Thursday, February 10, 2011

Make Mistakes Faster -- Bad Advice?

We received a message today from a very proficient drummer who got that way by practicing very hard. He has found that for drumming if he goes as slow as he needs to, in order to do it right, that eventually he will do it real well and, in time, the speed will come!

He totally disagreed with our "Make Mistakes Faster" advice for students learning using HomeSchoolAdvantage.

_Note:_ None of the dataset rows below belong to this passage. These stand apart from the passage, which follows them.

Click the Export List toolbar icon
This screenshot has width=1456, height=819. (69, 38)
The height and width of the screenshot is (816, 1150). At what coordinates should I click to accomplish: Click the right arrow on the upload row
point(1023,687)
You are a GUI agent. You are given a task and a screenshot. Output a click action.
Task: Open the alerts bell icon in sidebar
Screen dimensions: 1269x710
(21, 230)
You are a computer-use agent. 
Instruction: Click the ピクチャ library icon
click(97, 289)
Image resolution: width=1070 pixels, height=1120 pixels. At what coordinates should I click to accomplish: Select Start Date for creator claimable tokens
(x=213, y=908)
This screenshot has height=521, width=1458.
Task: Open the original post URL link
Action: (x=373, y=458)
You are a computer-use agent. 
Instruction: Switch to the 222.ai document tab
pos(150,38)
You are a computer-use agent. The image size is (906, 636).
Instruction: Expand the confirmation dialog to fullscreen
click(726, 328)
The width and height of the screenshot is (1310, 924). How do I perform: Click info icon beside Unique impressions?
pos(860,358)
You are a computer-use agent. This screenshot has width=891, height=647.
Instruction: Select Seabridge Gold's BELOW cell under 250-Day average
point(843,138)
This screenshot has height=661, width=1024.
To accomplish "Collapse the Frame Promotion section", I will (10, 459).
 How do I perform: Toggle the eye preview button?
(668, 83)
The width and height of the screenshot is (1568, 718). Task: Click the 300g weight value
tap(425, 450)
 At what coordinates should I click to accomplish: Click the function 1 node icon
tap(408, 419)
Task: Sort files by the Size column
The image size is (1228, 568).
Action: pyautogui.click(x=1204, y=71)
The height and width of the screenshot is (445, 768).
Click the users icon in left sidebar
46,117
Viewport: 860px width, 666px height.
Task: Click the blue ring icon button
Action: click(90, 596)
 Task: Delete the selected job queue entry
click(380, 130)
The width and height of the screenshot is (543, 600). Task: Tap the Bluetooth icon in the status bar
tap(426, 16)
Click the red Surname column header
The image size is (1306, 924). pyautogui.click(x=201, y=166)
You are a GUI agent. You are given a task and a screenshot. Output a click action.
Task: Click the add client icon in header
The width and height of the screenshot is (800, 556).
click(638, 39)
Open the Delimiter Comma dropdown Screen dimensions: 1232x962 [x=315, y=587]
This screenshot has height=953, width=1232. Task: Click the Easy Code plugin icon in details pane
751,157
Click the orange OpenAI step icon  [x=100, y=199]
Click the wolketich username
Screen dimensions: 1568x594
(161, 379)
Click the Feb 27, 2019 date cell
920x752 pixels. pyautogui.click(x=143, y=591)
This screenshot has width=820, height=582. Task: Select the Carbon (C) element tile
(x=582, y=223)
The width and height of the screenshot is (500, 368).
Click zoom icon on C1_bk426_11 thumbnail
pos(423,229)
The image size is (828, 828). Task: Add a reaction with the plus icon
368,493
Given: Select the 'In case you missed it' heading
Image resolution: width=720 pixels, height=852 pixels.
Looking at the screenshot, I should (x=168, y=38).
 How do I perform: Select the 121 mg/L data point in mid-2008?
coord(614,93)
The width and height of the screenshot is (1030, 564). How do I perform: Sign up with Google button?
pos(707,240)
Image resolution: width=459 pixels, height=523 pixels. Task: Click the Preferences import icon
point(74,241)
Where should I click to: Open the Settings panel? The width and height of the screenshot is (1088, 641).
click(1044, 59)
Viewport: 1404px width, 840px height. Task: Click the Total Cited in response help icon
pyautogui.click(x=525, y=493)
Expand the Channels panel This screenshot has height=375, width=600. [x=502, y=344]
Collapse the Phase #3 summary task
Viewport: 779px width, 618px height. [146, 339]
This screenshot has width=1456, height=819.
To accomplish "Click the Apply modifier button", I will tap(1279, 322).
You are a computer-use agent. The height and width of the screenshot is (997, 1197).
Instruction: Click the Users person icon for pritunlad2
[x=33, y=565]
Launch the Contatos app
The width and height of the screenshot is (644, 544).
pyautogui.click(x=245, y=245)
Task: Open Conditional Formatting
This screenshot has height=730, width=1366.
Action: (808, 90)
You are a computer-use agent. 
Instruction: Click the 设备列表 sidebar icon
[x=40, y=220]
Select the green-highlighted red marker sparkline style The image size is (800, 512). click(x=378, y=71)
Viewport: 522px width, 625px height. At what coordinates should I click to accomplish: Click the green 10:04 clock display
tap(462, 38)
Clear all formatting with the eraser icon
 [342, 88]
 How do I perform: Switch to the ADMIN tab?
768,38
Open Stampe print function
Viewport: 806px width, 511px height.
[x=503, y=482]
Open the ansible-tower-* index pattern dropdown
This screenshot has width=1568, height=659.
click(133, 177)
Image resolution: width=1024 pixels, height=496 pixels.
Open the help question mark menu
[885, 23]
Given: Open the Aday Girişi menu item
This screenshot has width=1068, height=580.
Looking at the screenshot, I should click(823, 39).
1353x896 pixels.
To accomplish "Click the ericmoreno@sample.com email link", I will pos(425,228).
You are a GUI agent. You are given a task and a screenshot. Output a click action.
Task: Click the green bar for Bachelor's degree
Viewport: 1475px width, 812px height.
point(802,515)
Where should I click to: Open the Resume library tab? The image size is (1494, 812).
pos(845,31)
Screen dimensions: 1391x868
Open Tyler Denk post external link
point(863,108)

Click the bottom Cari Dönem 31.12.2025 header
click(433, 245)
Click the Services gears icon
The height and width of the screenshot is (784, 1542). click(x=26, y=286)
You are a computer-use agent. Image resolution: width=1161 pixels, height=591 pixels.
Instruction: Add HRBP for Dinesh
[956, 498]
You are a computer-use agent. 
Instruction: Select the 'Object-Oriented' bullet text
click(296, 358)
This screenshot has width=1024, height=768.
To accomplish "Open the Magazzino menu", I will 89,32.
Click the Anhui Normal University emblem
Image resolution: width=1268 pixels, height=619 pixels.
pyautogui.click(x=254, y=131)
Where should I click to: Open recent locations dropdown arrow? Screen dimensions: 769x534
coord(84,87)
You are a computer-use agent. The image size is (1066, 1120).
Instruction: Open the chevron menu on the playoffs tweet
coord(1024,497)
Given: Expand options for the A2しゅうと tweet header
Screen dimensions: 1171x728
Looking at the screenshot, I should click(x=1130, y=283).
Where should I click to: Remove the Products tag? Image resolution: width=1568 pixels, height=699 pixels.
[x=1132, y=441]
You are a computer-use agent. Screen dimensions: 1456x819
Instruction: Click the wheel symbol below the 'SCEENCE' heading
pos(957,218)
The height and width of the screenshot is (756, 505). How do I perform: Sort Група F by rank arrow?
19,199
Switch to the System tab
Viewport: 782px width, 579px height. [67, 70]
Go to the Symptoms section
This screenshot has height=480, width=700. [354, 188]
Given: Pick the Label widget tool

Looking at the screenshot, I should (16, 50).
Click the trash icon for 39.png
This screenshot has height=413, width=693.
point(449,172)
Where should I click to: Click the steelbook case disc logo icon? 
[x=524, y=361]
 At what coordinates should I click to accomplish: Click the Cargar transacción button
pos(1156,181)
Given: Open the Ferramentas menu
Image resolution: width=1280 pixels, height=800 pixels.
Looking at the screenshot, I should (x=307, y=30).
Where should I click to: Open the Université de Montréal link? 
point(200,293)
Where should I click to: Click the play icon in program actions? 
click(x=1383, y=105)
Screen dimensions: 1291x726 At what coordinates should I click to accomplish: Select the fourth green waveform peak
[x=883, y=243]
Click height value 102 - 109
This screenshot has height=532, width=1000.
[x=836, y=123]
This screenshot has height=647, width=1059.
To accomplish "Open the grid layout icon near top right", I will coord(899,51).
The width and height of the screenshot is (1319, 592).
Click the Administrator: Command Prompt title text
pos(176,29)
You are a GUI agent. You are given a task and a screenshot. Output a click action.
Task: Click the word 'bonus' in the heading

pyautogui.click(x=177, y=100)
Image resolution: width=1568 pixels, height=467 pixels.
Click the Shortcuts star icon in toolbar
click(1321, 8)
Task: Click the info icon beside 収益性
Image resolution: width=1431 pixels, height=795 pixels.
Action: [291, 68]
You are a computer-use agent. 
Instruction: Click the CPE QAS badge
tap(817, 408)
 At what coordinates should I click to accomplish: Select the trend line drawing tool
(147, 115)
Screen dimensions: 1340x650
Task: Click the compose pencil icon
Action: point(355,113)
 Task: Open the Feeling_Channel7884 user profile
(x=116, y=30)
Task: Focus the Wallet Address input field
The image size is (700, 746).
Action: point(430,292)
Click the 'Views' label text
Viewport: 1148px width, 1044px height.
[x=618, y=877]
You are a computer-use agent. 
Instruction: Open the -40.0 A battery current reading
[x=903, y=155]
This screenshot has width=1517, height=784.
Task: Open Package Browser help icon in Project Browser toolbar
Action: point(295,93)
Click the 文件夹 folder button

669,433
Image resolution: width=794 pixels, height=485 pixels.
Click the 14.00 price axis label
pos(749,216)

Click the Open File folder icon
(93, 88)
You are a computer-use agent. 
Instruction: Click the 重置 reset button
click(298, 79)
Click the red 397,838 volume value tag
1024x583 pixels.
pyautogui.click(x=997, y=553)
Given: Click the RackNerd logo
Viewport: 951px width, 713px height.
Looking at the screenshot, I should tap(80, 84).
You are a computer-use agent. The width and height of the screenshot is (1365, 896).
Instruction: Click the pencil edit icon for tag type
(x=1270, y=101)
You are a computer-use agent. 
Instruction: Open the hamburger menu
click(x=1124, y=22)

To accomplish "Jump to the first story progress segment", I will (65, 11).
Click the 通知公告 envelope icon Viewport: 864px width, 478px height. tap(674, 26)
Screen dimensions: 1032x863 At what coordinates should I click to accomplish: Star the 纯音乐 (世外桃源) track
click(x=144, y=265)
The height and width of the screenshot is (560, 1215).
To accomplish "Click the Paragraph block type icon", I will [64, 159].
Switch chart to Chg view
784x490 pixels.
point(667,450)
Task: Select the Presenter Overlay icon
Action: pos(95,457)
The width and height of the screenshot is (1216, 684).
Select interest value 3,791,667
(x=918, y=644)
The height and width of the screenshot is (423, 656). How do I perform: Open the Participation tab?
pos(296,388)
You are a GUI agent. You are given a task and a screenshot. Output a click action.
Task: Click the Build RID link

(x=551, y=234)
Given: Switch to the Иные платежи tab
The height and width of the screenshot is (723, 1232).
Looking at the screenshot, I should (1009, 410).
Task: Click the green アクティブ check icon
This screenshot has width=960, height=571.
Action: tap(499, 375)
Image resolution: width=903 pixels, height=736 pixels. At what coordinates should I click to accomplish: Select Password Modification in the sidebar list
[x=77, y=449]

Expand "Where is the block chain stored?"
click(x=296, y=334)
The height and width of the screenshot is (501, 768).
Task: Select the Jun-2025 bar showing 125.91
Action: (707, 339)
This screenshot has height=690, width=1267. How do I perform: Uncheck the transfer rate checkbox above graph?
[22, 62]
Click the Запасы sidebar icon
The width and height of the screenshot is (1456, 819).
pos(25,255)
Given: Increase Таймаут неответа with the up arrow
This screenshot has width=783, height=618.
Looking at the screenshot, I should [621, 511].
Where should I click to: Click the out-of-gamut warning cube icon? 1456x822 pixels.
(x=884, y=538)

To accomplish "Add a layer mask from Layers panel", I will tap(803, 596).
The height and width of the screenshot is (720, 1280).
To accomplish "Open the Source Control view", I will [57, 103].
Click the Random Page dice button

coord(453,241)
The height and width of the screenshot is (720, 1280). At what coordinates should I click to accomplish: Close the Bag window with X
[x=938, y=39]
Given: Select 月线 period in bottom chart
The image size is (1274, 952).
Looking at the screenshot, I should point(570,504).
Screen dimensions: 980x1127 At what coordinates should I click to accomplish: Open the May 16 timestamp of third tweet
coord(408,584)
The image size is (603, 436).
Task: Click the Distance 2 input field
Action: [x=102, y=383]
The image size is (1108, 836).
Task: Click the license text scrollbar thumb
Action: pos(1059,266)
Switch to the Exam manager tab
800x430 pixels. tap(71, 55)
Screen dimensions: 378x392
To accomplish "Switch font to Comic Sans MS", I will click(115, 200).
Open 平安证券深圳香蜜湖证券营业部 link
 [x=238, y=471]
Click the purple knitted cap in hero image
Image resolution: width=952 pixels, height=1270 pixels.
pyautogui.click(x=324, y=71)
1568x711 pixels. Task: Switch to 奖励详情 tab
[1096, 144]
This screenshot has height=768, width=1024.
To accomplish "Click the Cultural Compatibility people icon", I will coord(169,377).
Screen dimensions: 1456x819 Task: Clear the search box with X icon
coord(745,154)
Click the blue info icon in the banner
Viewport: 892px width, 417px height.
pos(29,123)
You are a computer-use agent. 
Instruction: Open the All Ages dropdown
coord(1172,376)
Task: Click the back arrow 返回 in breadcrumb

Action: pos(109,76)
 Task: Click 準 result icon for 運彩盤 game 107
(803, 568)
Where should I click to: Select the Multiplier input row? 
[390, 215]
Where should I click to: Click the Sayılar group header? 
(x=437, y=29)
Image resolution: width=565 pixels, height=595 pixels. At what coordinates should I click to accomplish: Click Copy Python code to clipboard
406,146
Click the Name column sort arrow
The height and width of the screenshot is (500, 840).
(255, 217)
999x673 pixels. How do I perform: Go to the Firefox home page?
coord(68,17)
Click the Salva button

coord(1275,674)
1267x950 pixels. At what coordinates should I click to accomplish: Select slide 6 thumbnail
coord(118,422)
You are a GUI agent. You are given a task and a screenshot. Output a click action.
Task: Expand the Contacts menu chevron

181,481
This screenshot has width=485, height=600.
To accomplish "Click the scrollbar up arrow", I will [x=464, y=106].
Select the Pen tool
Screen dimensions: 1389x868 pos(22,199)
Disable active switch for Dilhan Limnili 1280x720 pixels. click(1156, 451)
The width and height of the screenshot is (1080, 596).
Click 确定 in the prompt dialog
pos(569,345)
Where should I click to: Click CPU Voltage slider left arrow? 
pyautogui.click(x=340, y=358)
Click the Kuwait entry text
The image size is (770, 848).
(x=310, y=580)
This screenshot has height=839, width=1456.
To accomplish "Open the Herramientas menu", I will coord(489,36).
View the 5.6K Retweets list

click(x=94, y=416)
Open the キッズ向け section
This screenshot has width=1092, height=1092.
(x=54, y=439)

I fully appreciate where he is coming from, but we are talking about practicing two different skills. Going slow with a musical instrument (or in many sports) is about trying to find the correct answer that is a function of your own personal muscle control, nerve speed, and cognitive control. In playing the drums, you go slow to find the correct answer to begin with, the correct answer cannot be told to you, you must discover it. Then you work to increase speed. You don't want to practice the wrong thing. We have no problem with that approach.

HomeSchoolAdvantage is not about playing a musical instrument or a sport, it is about academics. We are not practicing muscle control as a function of our own nerve speed and cognitive programming. HomeSchoolAdvantage is entirely about what is going on inside your head, specifically when the student is accumulating new facts. We can tell you the right answer to a fact, is does not have to be personally discovered.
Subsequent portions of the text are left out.